The App Store's commission-based revenue model faces direct judicial threat on multiple continents, and Ternus will have to navigate these cases mid-stream.
China: The Geopolitical Tightrope
Cook built Apple's manufacturing around Chinese supply chains, creating a dependency that has grown more uncomfortable as Beijing has become more assertive. Concessions like removing VPN apps from the Chinese App Store and storing iCloud data on state-controlled servers drew sharp criticism from human rights organizations. Cook's personal relationship with President Trump helped insulate Apple from tariff risks during the first term, and his continued presence as executive chairman suggests Apple recognizes these geopolitical relationships cannot be easily transferred.
The AI Strategy Gap and Leadership Exodus
Perhaps the most pressing unresolved challenge is Apple's artificial intelligence strategy. John Giannandrea, Apple's AI chief, departs this month after numerous delays to a more capable AI-powered Siri. Apple has increasingly relied on Google's Gemini and OpenAI's ChatGPT to power Apple Intelligence features, raising questions about the company's internal AI capabilities. Analyst Bob O'Donnell noted that Ternus' biggest challenge will be building a stronger AI story that relies more on Apple's own technology.
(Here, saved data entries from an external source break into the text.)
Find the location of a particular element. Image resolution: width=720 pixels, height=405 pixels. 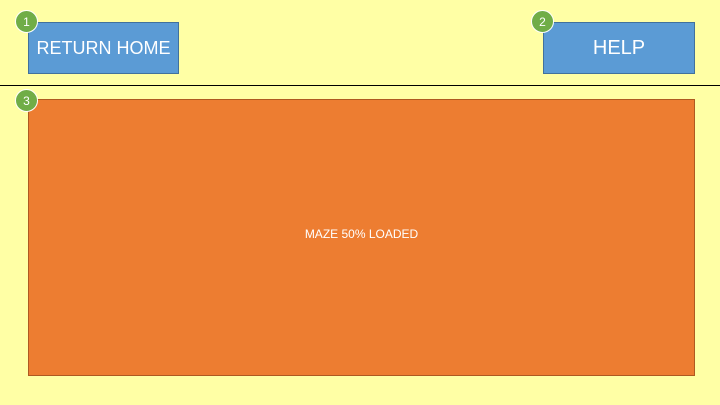

return-home-button: RETURN HOME is located at coordinates (104, 48). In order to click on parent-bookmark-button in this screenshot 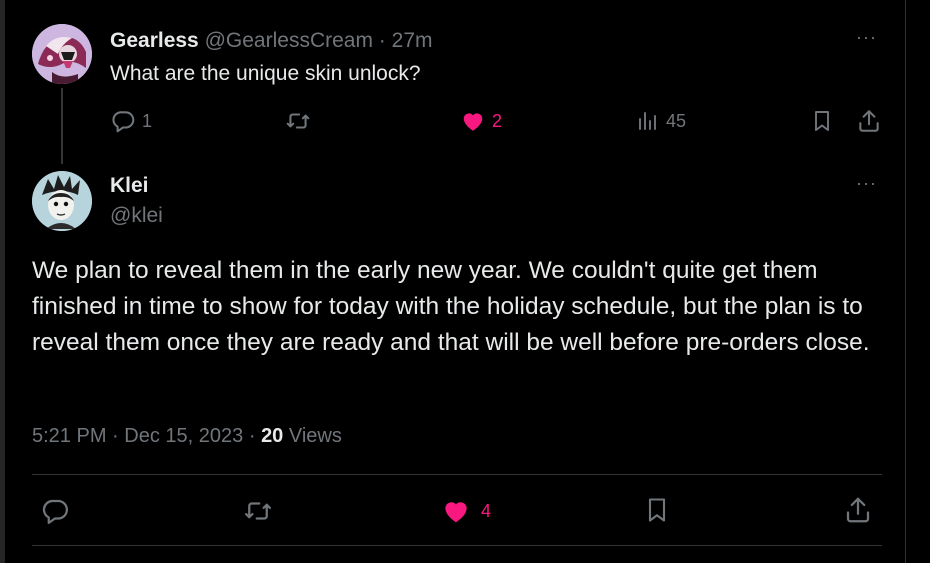, I will do `click(822, 121)`.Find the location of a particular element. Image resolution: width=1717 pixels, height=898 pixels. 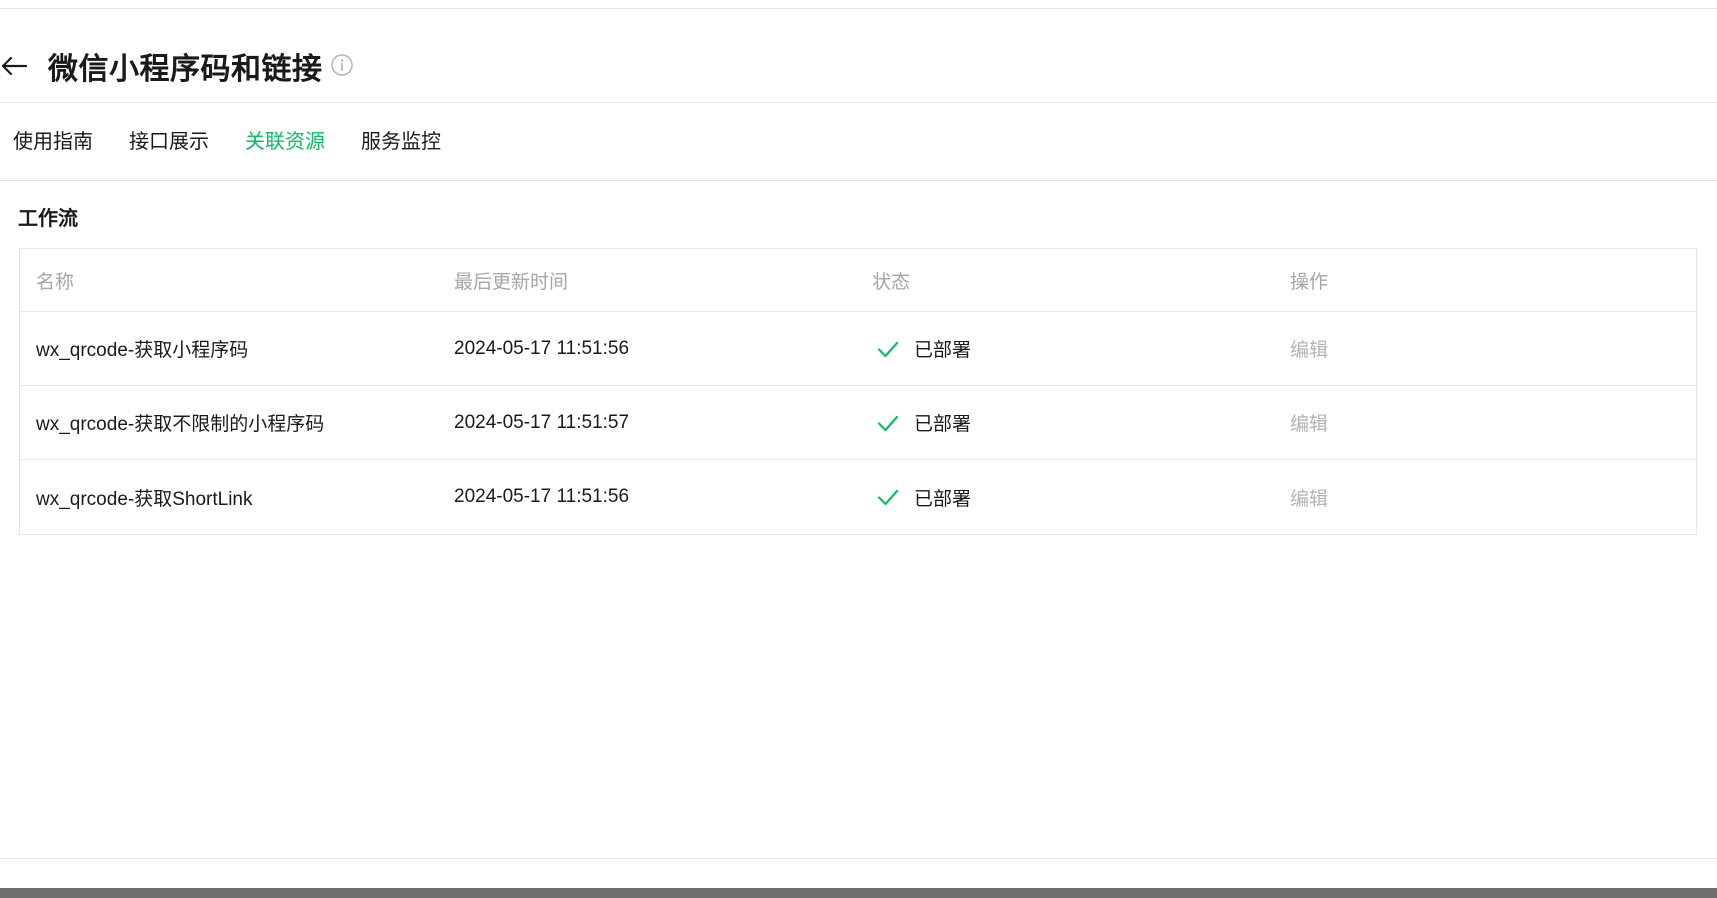

workflow-name: wx_qrcode-获取ShortLink is located at coordinates (144, 499). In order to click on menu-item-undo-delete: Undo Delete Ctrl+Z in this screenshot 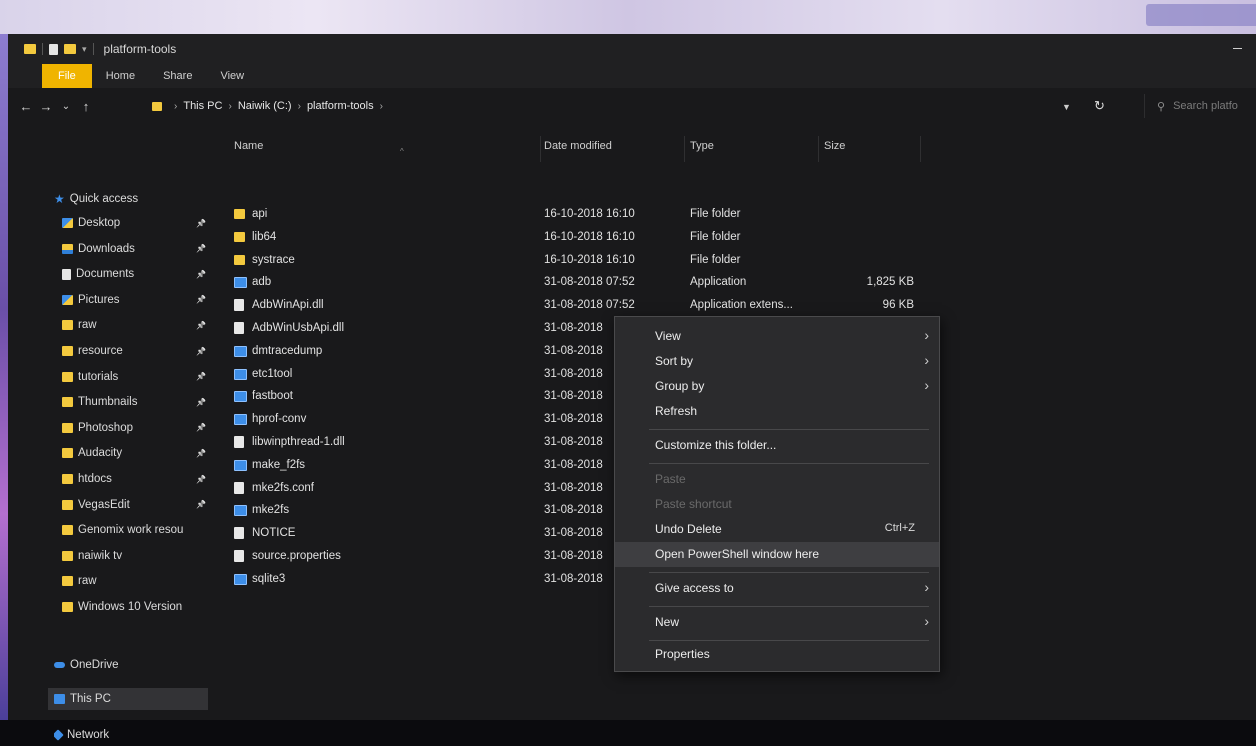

Compounding the transition, Ternus inherits a largely rebuilt executive team following the recent departures of Apple's COO, general counsel, and head of UI design — giving him both a challenge and an opportunity to reshape the company's leadership culture.
The Existential Question: Will AI Agents Kill the App Store?
Beyond litigation and geopolitics lies a more fundamental threat. Many industry observers believe AI agents will become the primary interface between users and services, potentially rendering the App Store — and its lucrative 30% cut — obsolete. If new hardware from companies like OpenAI erodes the iPhone's dominance, Ternus could face a structural shift in Apple's business model that no amount of relationship management can solve.
Cook's defining skill was managing complicated relationships while keeping the business humming. Whether Ternus possesses that same ability — or whether Cook's shadow as executive chairman will compensate — may determine whether Apple remains the world's most valuable company, or whether the era that built it is already coming to an end.